The L.A. Dialogues (1) National Artist's Organization Event, Los Angeles, September, 1988

"Intimate Strangers"
The L.A. Dialogues (2) Powerhouse Theatre, Santa Monica, California, 1988

"Nature World: A Fertile Dialogue"
The L.A. Dialogues (3) for Highways Performance Space, Santa Monica, California, May 6th, 1989

Downtown Los Angeles, 1988


"Working alone together tonight"

Music: Low Volume Piano "Impromptu D89" by Franz Schubert

Peter: Good evening. This is Lin Osterhage, solo performance artist and author of "The Autobiography Reconstruction Project." She has been living and working in Los Angeles for six years. I'm out here, as a solo performance artist so that Lin could be more solo than if she were completely alone. If you know what I mean.

Lin: Hi. This is Peter Rose, not the baseball player, but the one The L.A. Weekly calls, "The wacky Jewish genius from New York."

P: I am Peter, solo performing artist. I work alone. I've been working alone for years. I work alone wherever I am. I recently moved to Los Angeles. I have a roommate. I live alone. I am working alone now. It's a pleasure to be up here working alone with you, Lin.

L&P: We decided to work alone together tonight!

L: Peter, how do you like living here in L.A. compared to living in NYC.

P: Well, there's a lot less to like about L.A. I like that.

L: I mean the street life there. The cappuccino bars, friends calling you up all the time, walking - don't you miss that?

P: If you mean all of my unresolved relationships, slew of
emotional entanglements and debts, I don't miss that at all.

L: But Peter, didn't you have a strong performance art following in New York.

P: I had a tremendous following. You could say I had a powerful cult following. My advance sale reservation included people other than my family and people I owed money too.

L: W.O.W. (WOW)

P: That's because I had the ability to be in the moment. That made anything possible. Leaps of physicality and gesture, defying rational rhythms. Stark and fresh. Vulnerable and true.
I wanted to give of myself in performance-that unknown, to reveal my soul and light, alive beneath the surface of the story. The light on the screen of your projector. The audience, really no different from the performer, can see themselves again, for the first time, mediated by the human figure alive onstage.

What a moment, what a show.

L: Bravo, bravo!

P: Accolades followed my performances in NYC. There where whispers of glee and admiration. Sexual eye contact after the show. I could've taken a big grant. I rejected it. Government stuff. I thought it was intrusion. Besides, I could always borrow money from my aunt.

L: Sounds a lot like Grotowski stuff to me.

P: Borrowing money from my aunt?

L: No. Actors not acting. Rehearsal for the real thing.

P: You're right. It was Grotowski. That name has appeared
That name had appeared in bold face type on my resume for the past ten years. Fading with every Xerox I make.

L: Why did you move out here?

P: I wanted to get away from my family.

L: Does that mean you're not Jewish anymore?

P: No, Lin. I'm bi-coastal now. Judaism is not a demographic condition. Simply crossing state lines will not change my religion. In Los Angeles, I'm still Jewish.

L: I suppose you've looked around at the performance venues here. The locations, the availability and funding. Have you see
Any venues?

P: That are open?

L: Yes, that are open. Where we could work.

P: I have noticed there are a lot of galleries and performance spaces in L.A. Unfortunately, I don't think they're for artists and

L: Who are they for?

=== Given records ===
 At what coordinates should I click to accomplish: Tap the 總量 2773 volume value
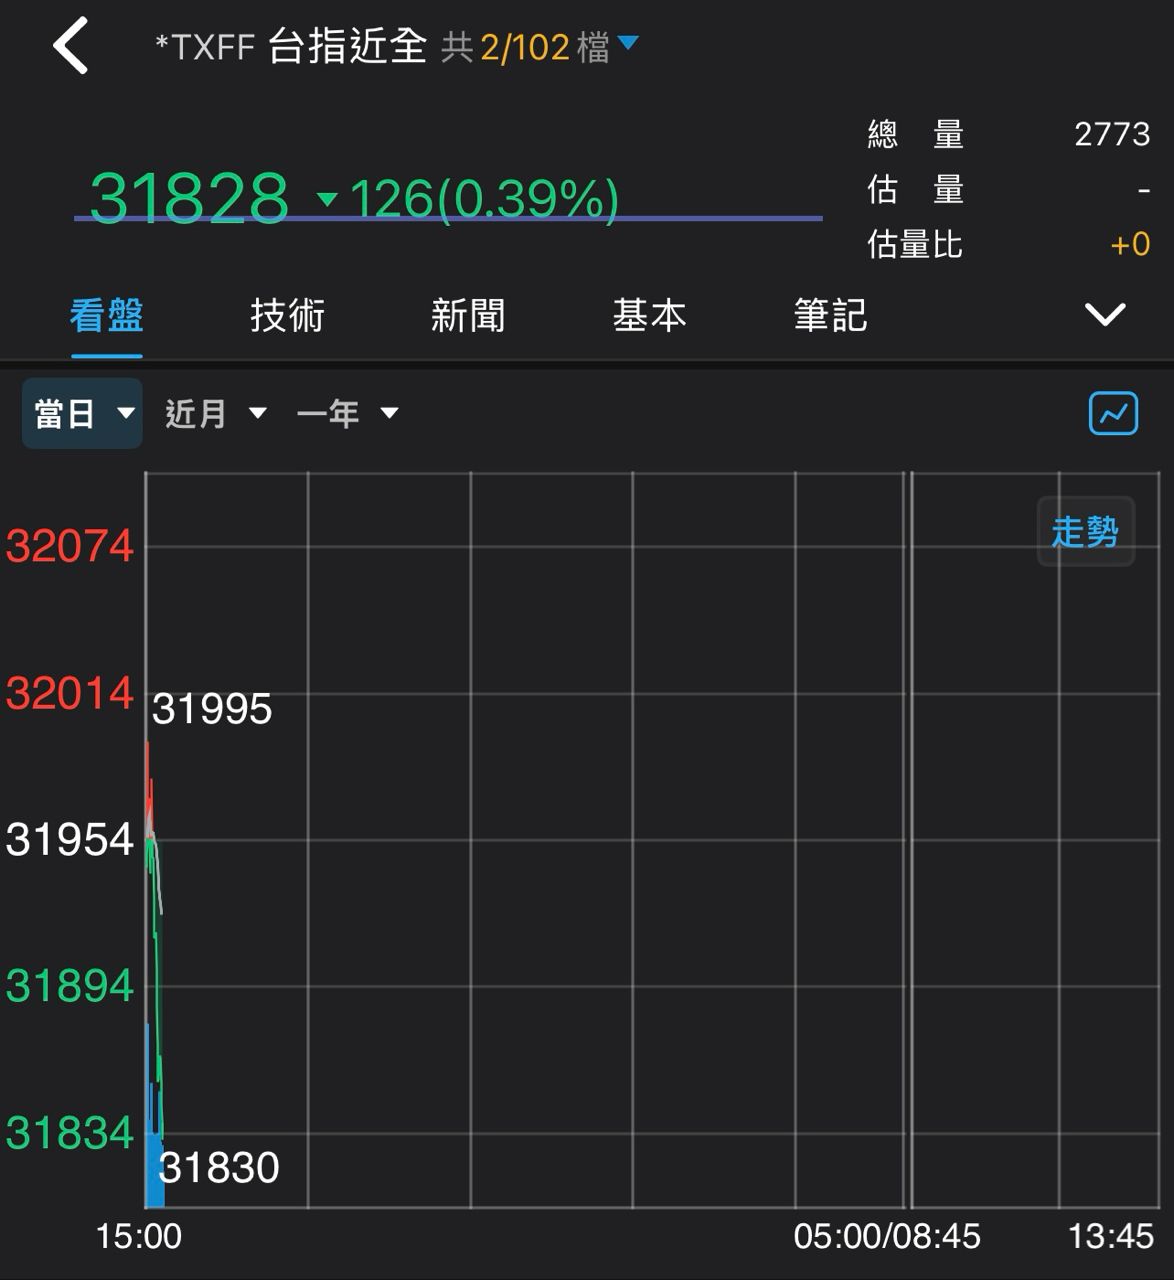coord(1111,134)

...

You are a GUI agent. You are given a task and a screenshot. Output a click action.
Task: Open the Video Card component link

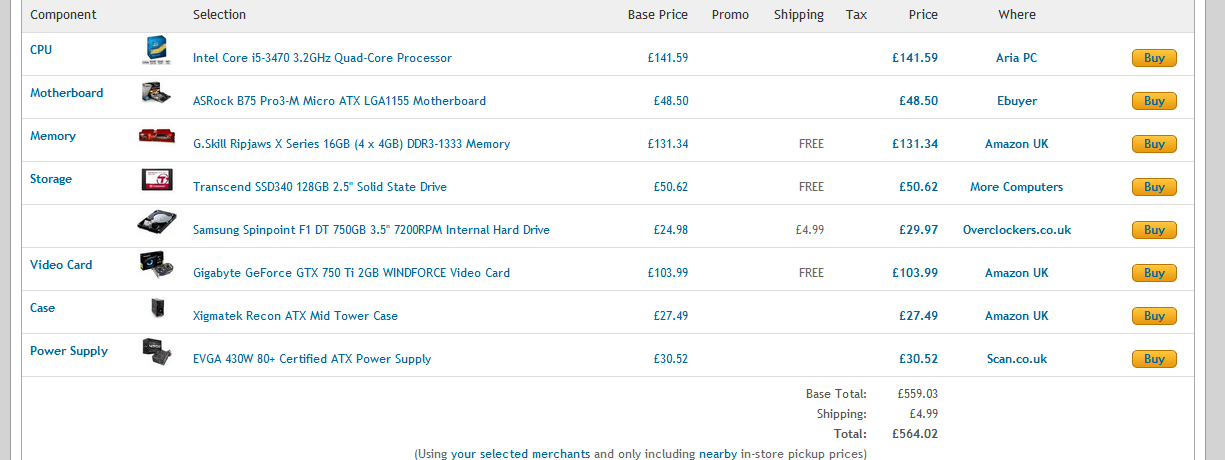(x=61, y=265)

=== Do this ===
In the performance script, how long has Lin Osterhage been living and working in Los Angeles?

=== Reply ===
Six years.